The optimal dose of vitamin C is unknown, and systematic dose-finding during critical illness has not been performed. However, several facts are known. First, the antioxidant capacity of vitamin C is dose-dependent and direct radical scavenging capacity is maximal at a plasma vitamin C level > 175 mg/l (1000 μmol/l), more than ten times normal [6]. In addition, other functions like immune modulation, inhibition of bacterial replication, and neuroprotection are dose-dependent as well. Second, intravenous dosing is necessary, because enteral uptake is limited [3]. Third, intravenous vitamin C doses of 2–3 g/day are needed to normalize plasma concentrations and sustained therapy is needed to prevent reoccurrence of hypovitaminosis [7]. The dose-concentration relationship is linear, so higher doses yield proportionally higher plasma concentrations [7]. Plasma concentrations > 1000 μmol/l can be obtained with 10 g i.v. vitamin C/day [7]. In the only dose-effect study in septic patients, the higher dose of i.v. vitamin C (200 mg/kg/day) improved organ dysfunction more than the lower dose of 50 mg/kg/day. A recent meta-analysis found a reduced mortality with medium-dose vitamin C (3–10 g/day) in critically ill patients, in contrast to low (< 3 g/day) or high doses (≥ 10 g/day) [8]. However, this meta-analysis included small studies, one third of these were retrospective, duration of treatment varied, and the CITRIS-ALI was not included. So more and larger studies comparing different doses are required before recommendations can be made about the optimal dose.

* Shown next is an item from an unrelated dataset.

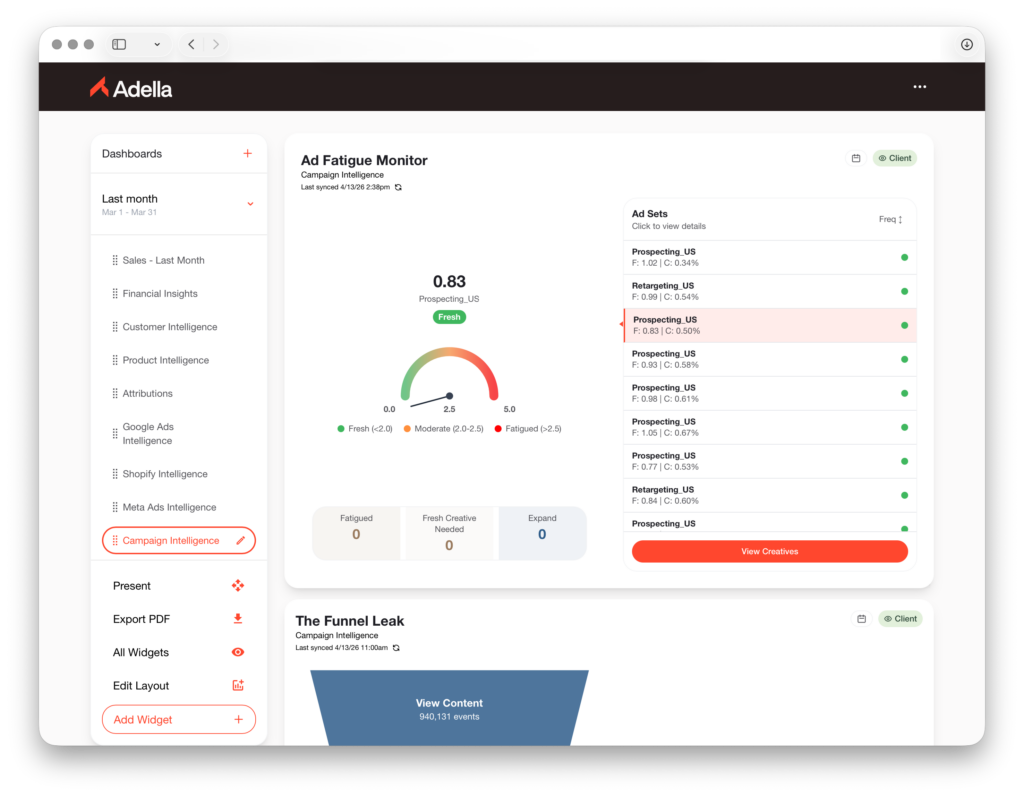Sort ad sets by Freq
Viewport: 1024px width, 797px height.
[x=890, y=219]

Thiamine levels are reduced in 20–70% of the septic patients due to increased metabolic consumption, decreased intake, and increased loss. Low thiamine status in critically ill patients is associated with worse outcome [9]. Deficiency reduces the activity of thiamine-dependent enzymes, linked to (mitochondrial) energy production (aerobic glycolysis, Krebs cycle) and maintenance of NADPH (pentose phosphate pathway). Deficiency promotes the production of lactate and hampers the production of ATP. NADPH is essential for the maintenance of cellular pH. Thiamine is also cofactor in the production of glucose-derived neurotransmitters and of acetylcholine and myelin, thereby maintaining neuronal activity. The main role of non-phosphorylated thiamine is being an antioxidant. Furthermore, adequate thiamine status stimulates the conversion of glyoxylate into glycine instead of oxalate. This reduces the risk of oxalate nephropathy due to high-dose vitamin C [9]. The only human RCT with thiamine (200 mg/12 h) in septic shock had no impact on mortality, but post hoc analysis showed improvement of renal function with thiamine [10].

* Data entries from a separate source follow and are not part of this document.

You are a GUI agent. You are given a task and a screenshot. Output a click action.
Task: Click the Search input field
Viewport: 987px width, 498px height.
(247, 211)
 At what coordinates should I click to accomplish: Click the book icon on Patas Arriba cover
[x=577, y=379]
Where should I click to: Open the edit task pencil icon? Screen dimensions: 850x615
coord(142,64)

Hydrocortisone and vitamin C have several functions in common, including attenuation of nuclear factor-κB activation and subsequent generation of pro-inflammatory mediators with improvement of the endothelial barrier and microcirculatory patency. Both are necessary for the synthesis of catecholamines and improve vasopressor sensitivity. During sepsis, high amounts of ROS hamper glucocorticoid binding to its receptor and the cellular uptake of vitamin C by the sodium-vitamin C transporter2 (SVCT2). Synergy is therefore possible: vitamin C can restore glucocorticoid receptor function, and glucocorticoids can increase expression of the vitamin SVCT2 transporter [11]. In vitro, the combination showed a superior barrier-protective effect after lipopolysaccharide exposure compared to either agent alone [12].

In line with the study of Marik et al. [2], two other small retrospective studies in patients with septic shock [13] and severe pneumonia [14] showed reduced mortality with HAT-therapy, whereas another retrospective study in septic shock did not [15]. Large RCTs are currently being performed.

So, the CITRIS-ALI results support a potential role for adjuvant high-dose i.v. vitamin C for sepsis. Large RCTs are under way to confirm these results. Whether HAT-therapy induces additional beneficial effect when vitamin C is dosed sufficiently high remains to be demonstrated, although hydrocortisone and thiamine are certainly indicated in specific patient groups.